The Determination of Catecholamines, Indoleamines, Metabolites, and Related Enzymatic Activities Using Three Micron Liquid Chromatography Columns

Abstract

Liquid chromatography with electrochemical detection has become an established technique for the determination of catechol-amines, indoleamines, precursors, metabolites, and related enzymatic activities in tissues and fluids. Previously available instrumentation, however, has limited the number of individual species readily and simultaneously accessible with reasonable throughput to only a few. Determinations of other species required either extended amounts of time per individual chromatogram or the use of an entirely separate chromatographic setup employing different columns and eluting solvents. Using reversed-phase columns packed with 3 micron particles, we have been able to produce the separation of 16 different catecholamine and in-doleamine related species and two different internal standard compounds in 5 or 7 minutes. Samples may be analyzed directly after only homogenization, centrifugation, and clarification by filtration. No further purification steps are required.

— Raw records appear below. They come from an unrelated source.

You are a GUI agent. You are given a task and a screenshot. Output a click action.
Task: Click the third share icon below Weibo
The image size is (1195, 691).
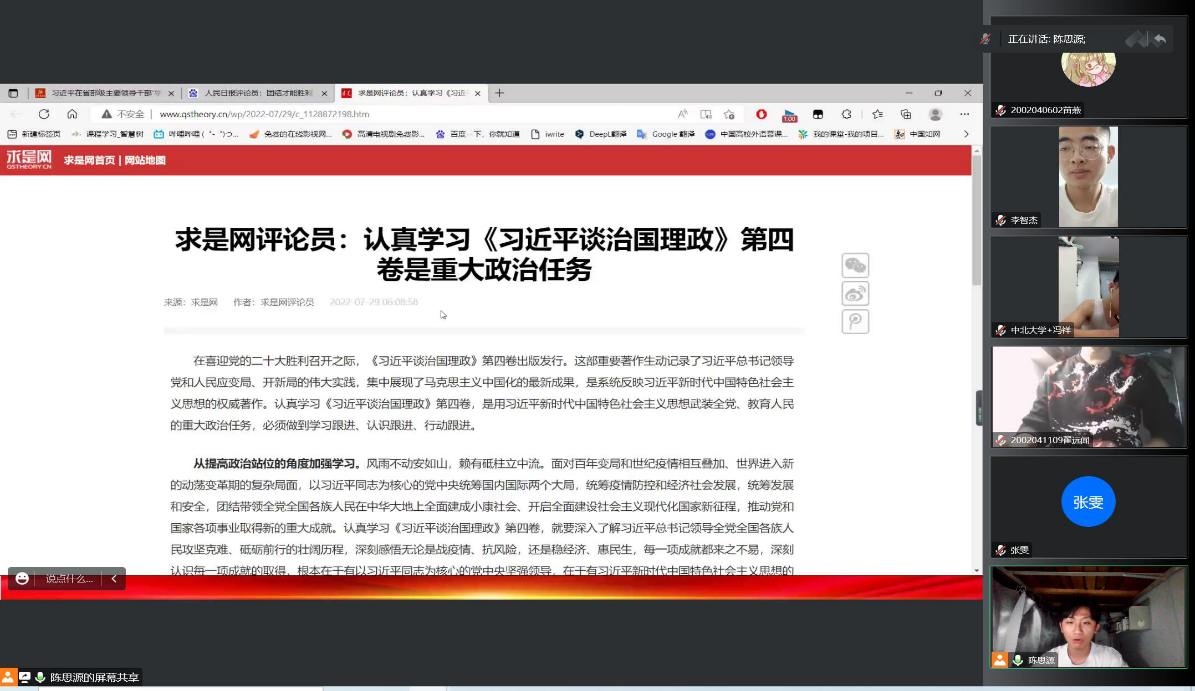(x=855, y=321)

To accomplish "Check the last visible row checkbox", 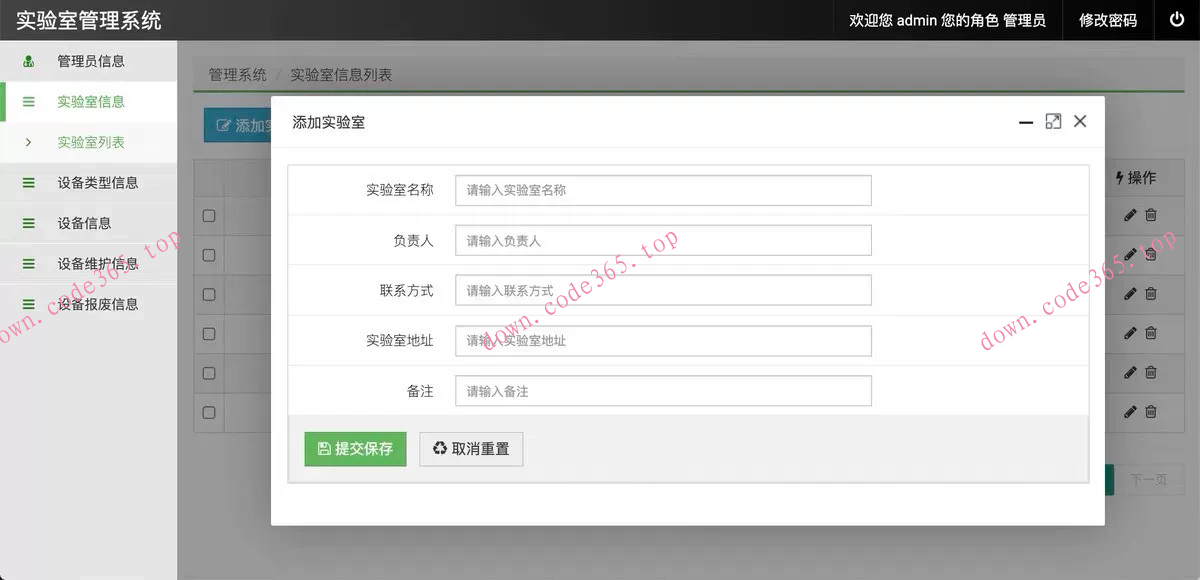I will coord(208,412).
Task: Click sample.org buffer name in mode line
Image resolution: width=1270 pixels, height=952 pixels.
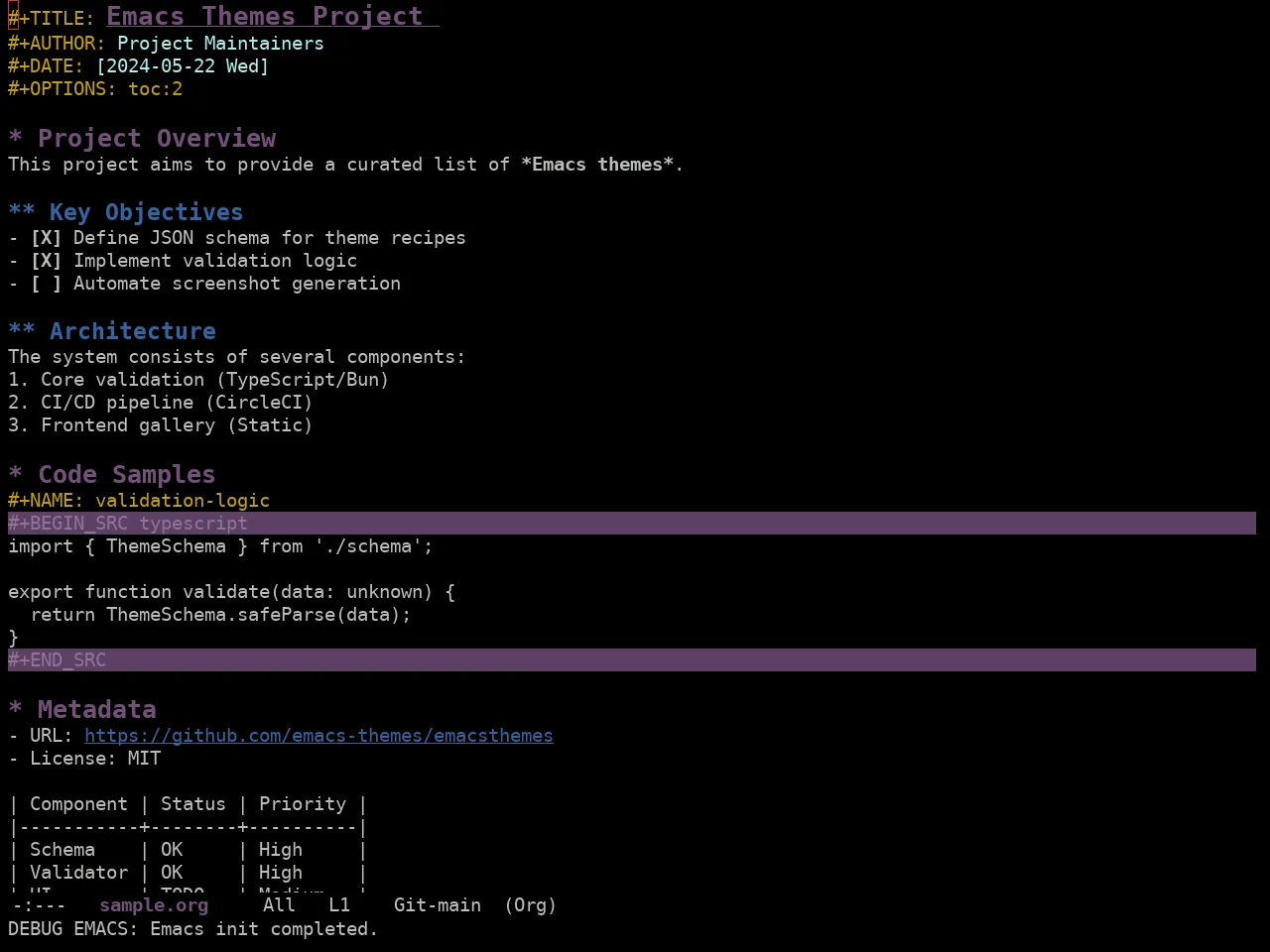Action: [x=154, y=905]
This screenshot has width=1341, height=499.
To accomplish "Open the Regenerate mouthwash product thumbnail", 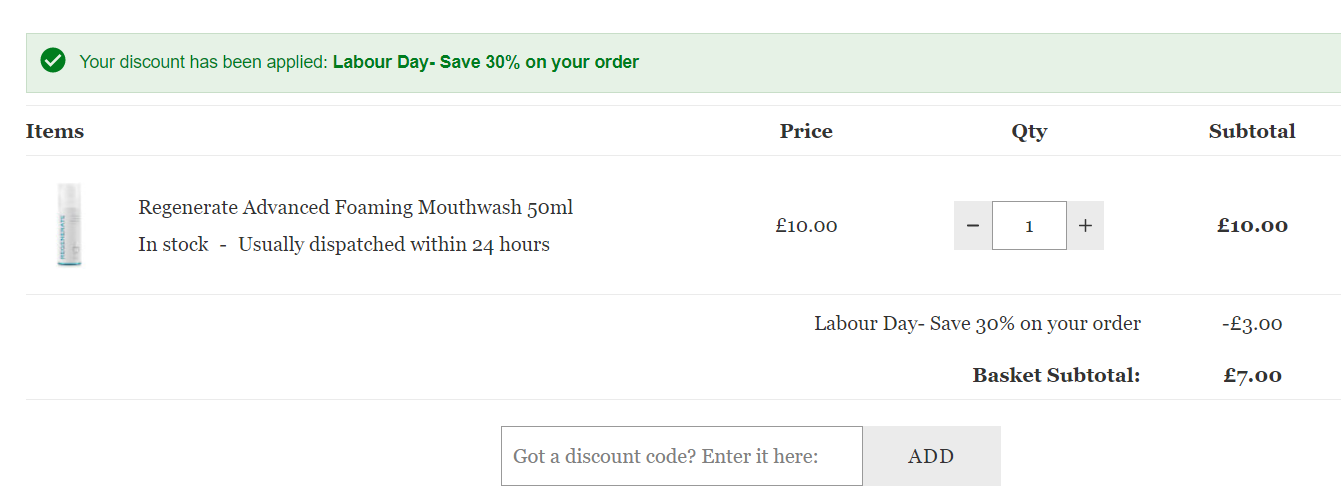I will coord(69,225).
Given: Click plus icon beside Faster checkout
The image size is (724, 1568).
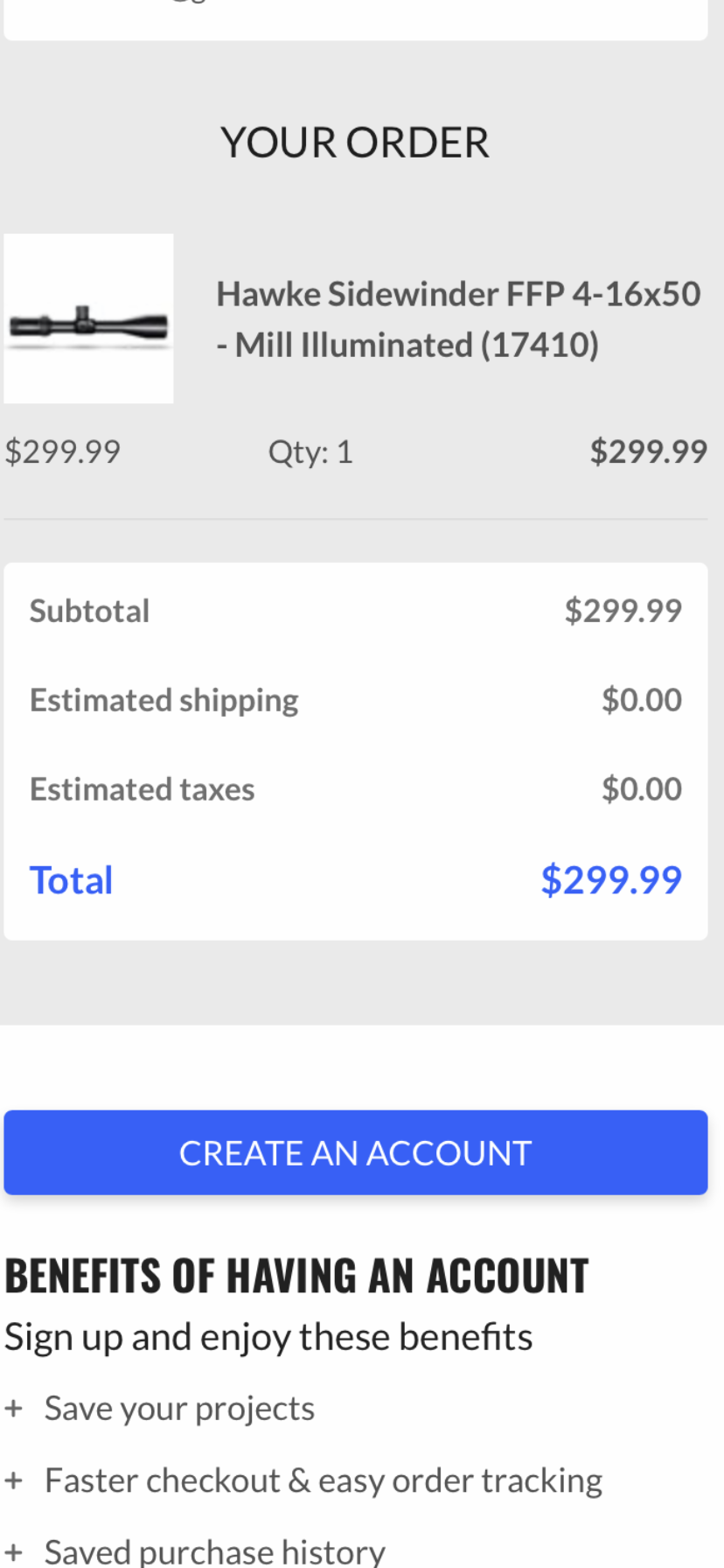Looking at the screenshot, I should [x=13, y=1480].
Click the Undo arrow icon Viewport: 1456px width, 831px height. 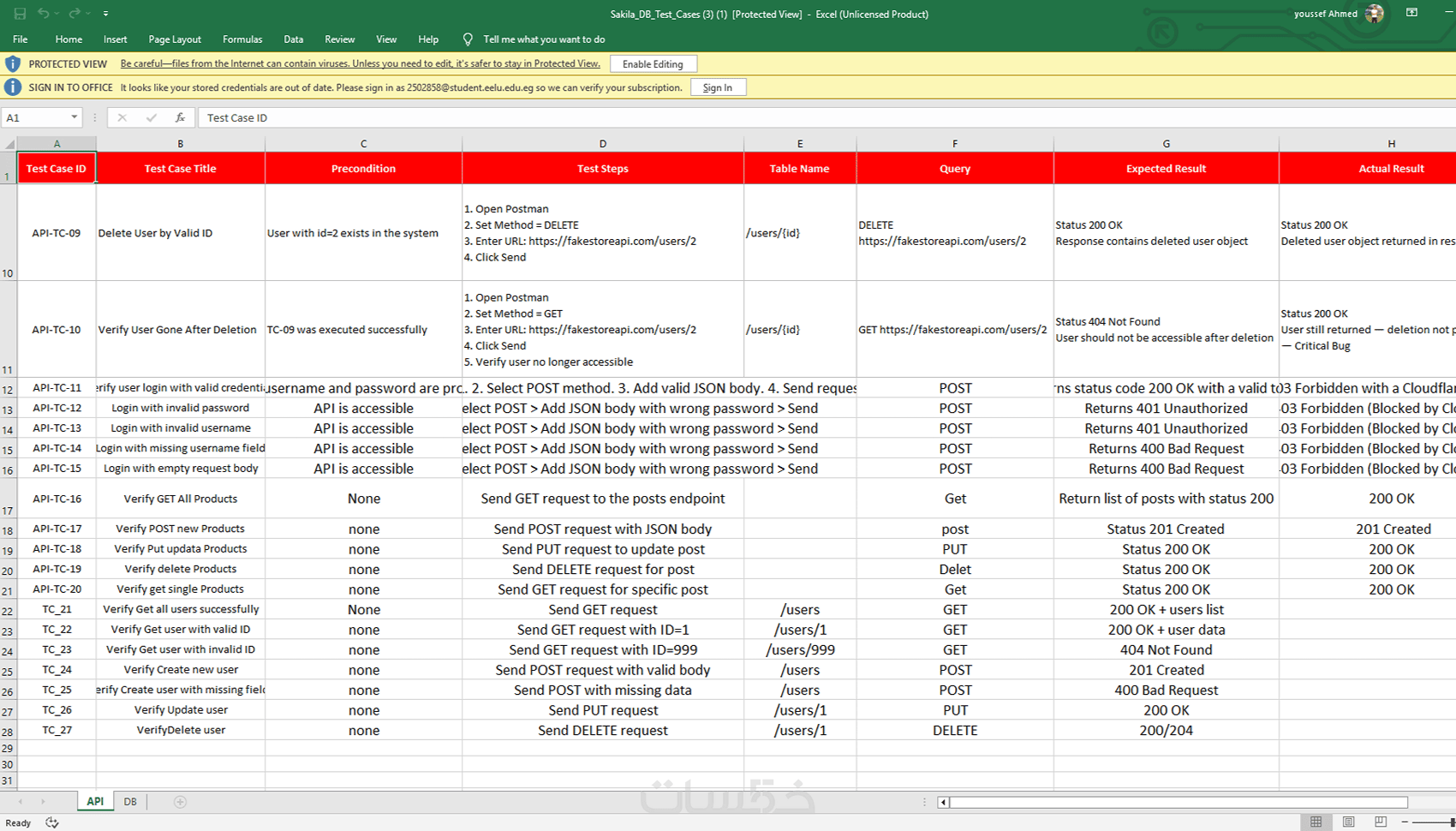(43, 14)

The enzymatic activities of 6 separate enzymes may be determined using the same chromatographic apparatus and simply monitoring selected metabolites following appropriate incubation of pretreatment. The metabolites and transmitters currently accessible with this apparatus include norepinephrine, dopamine, epinephrine, serotonin, 3,4-dihydroxyphenylacetic acid, 3,4-dihydroxyphenylalanine, normetanephrine, metanephrine, 3-methoxytyramine, 3,4-dihydroxy-phenylethyleneglycol, vanillylmandelic acid, homovanillic acid, 5-hydroxytryptophan, 5-hydroxyindoleacetic acid, 5-hydroxytryptophol, and N-acetyl-5-hydroxytryptamine. The enzymatic activities include tyrosine hydroxylase, tryptophan hydroxylase, dopa decarboxylase, 5-hydroxytryptophan decarboxylase, monoamine oxidase, and catechol-O-methyltransferase.